▶ [Data for this exercise]

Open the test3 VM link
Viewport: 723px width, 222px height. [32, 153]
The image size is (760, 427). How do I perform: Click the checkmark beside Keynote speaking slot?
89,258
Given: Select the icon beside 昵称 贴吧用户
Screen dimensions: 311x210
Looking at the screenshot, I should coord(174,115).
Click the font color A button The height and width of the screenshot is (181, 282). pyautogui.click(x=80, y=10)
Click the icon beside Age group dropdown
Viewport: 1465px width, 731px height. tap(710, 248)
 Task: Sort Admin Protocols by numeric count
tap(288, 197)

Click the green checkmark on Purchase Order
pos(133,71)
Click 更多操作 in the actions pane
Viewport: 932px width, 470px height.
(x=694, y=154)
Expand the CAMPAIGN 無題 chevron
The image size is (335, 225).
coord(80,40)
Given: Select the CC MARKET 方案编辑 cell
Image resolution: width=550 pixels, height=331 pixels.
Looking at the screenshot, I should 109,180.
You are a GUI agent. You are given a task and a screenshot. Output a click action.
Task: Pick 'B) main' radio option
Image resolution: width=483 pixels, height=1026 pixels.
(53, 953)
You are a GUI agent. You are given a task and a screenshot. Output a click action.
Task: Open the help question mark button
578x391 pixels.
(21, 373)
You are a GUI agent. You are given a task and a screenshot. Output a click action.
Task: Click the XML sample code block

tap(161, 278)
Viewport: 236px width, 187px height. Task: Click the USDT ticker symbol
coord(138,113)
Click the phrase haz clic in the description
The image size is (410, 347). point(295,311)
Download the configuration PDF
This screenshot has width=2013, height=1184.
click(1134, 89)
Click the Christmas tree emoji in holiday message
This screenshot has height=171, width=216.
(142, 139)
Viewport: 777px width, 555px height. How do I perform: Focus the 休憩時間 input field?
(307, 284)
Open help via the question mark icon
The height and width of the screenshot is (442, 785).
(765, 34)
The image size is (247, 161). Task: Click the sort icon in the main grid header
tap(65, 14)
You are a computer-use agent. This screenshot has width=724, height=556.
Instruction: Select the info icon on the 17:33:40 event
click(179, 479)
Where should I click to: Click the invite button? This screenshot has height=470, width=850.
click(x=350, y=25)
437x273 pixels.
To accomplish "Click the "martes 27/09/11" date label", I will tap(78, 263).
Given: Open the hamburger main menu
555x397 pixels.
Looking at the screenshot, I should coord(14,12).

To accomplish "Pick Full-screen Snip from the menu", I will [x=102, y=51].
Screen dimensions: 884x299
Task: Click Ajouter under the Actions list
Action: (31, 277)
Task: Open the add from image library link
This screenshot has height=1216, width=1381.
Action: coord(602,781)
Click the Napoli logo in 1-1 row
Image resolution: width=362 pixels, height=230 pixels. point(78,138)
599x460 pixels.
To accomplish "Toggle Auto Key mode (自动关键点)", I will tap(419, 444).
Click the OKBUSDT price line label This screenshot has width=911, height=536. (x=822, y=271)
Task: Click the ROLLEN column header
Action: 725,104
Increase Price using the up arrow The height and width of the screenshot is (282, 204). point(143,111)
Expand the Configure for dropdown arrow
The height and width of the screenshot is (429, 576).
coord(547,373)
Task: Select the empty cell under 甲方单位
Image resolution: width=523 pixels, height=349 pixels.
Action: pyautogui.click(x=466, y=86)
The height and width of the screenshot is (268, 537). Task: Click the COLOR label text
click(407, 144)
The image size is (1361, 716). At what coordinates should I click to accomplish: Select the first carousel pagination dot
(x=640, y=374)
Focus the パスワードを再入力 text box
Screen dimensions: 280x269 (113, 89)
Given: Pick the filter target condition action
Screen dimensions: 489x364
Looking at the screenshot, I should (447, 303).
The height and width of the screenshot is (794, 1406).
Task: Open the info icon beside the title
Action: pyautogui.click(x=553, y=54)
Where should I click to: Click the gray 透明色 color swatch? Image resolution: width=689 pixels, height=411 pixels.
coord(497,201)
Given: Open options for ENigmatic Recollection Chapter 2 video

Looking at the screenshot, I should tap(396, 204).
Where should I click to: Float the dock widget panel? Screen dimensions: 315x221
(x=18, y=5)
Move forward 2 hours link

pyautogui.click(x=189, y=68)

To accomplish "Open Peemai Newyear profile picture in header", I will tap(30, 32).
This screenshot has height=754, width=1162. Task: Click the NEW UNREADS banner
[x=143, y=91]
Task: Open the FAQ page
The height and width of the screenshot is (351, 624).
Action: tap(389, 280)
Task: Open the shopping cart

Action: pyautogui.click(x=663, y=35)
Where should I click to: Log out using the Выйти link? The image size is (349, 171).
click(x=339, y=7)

▶ [About this exercise]
Copy every line of the listing that includes the string "cell".

▶ [Written answer]
Given: Select the CC MARKET 方案编辑 cell
Task: Select the empty cell under 甲方单位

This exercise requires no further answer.